Document excerpt:
**********
Birth weight, right and left foot lengths, and right and left kidney breadths were comparable in male and female babies, and the measurements were not statistically significant (p=0.615, 0.881, 0.553, 0.887, and 0.372, respectively). Both kidneys were longer in males than females, with a mean difference of 1.84 for the right kidney (p=.0027) and 1.42 for the left kidney (p=.016), as also found in another study [1].

Both right and left foot lengths had positive and highly significant (p<0.001) but small correlations with corresponding side kidney length, breadth, and area, with R-values ranging from 0.2874 to 0.3668. On simple linear regression, we found a regression equation but the variance in kidney dimensions explained by foot length was small, ranging from 08.26% to 13.45%. For example, the predicted right kidney length (mm) is equal to 16.154+0.3083 x right foot length (mm) (R2=0.1325, SEE=4.441). Each mm increase in foot length was associated with a 0.30 mm increase in kidney length.

Birth weight had a positive and highly significant (p<0.001) but small correlation with kidney lengths, breadths, and areas of both sides, with R-values ranging from 0.3508 to 0. 0.4153. Similarly, in another study, kidney length and birth weight were positively correlated [21]. The predicted right kidney length (mm) is equal to 31.383 + 0.003 x birth weight (grams) (R2=0.1349, SEE=4.367). Each 100 g increase in birth weight was associated with a 0.3 mm increase in kidney length. However, the correlation between birth weight and foot length was highly significant (p<0.001), positive, and moderate (r =0.6962 and 0.6923 for right and left foot lengths respectively). The predicted right foot length (mm) was 55.6090+.0072 x birth weight (grams) (R2=0.5714, SEE=3.277). Every 100 grams increase in birth weight increased foot length by 0.72 mm. A significant correlation between birth weight and foot length was also found in other studies [13].

Out of 216 neonates in our study, 10 had a renal anomaly. Most commonly, i.e., five newborns had a pelviureteric junction obstruction leading to hydronephrosis. Two newborns had posterior urethral valves. One newborn each had a horseshoe-shaped kidney, prune belly syndrome, and vesicoureteric reflux. Other studies also demonstrated hydronephrosis as the most common (31.79%) anomaly [27].

The present study has limitations, as it was a single-center, hospital-based study and did not take the depth and volume of the kidney into consideration. As this study involved a large sample size and performing sonography by a single radiologist could not be possible, a qualified radiologist on duty performed sonography. This may introduce inter-rater measurement bias. Similarly, the mean age of measurement was 4.9 days, and we could not perform measurements at a fixed time, say 48 hours of life, due to technical issues and the willingness of parents. Additionally, the correlation of other anthropometric parameters, such as crown-rump length, MUAC, and gestational age, was not determined. Future studies need to be multicentered, and community-based and may consider using multivariate regression analysis to include other parameters in addition to foot length, such as birth weight, gestational age, MUAC, and crown-rump length, to find a better estimation of kidney size.
**********
Data supplied:
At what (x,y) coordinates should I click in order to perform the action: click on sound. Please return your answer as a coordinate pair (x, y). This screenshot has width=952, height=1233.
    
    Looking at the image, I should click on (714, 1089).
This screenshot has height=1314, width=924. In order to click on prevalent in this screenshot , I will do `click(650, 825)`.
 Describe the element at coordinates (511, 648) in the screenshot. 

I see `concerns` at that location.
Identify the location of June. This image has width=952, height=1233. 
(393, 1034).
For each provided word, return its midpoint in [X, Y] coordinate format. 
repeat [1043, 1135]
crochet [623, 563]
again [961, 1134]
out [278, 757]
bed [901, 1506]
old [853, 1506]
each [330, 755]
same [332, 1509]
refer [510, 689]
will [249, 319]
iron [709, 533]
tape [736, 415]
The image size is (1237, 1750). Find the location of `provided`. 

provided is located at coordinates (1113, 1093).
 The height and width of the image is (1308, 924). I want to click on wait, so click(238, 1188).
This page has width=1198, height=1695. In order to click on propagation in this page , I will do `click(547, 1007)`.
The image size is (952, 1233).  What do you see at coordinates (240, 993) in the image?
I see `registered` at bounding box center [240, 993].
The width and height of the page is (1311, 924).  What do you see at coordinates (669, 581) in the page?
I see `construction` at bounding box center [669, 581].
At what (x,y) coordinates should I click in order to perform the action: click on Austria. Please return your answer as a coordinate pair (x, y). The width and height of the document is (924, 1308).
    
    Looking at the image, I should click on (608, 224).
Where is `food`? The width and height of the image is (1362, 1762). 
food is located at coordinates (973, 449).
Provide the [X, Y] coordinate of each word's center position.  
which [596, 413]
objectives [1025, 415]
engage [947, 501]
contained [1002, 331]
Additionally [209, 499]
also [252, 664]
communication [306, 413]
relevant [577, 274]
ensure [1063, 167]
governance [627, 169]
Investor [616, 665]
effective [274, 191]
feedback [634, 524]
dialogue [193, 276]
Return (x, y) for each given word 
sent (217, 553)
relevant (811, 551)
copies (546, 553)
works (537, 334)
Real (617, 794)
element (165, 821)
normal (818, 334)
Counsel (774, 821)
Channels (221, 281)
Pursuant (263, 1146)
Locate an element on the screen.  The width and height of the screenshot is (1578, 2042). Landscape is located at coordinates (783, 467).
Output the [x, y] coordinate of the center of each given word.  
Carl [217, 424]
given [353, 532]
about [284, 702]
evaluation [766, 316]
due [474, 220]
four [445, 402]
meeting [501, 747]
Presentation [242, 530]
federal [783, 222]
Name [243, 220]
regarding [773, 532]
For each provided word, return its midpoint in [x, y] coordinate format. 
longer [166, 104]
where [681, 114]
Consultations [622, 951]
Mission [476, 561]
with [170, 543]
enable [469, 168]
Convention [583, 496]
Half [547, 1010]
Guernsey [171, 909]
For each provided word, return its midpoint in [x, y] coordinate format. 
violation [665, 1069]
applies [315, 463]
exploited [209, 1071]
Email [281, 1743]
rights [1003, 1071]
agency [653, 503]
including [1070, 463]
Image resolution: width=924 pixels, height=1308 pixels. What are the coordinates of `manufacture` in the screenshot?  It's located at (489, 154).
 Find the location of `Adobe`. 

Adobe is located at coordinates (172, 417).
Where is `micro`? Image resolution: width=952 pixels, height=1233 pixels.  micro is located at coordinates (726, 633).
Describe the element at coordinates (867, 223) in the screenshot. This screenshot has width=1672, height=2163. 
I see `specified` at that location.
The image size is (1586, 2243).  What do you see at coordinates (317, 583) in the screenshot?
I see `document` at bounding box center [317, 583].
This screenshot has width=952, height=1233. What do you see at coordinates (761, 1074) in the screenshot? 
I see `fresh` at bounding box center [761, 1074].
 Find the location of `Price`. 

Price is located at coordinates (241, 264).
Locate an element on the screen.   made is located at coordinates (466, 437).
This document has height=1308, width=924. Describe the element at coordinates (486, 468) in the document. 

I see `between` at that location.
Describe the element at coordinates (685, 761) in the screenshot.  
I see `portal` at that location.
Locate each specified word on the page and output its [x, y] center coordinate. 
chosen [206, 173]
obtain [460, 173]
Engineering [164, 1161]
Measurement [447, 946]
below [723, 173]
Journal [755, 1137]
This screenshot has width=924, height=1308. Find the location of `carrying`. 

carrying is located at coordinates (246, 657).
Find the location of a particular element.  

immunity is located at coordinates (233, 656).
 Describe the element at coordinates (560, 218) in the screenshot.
**********
Exercise brief: In the neonatal kidney study excerpt, which renal anomaly was most common among the newborns, and in how many of them was it found?

Task answer: Pelviureteric junction obstruction leading to hydronephrosis, found in five newborns.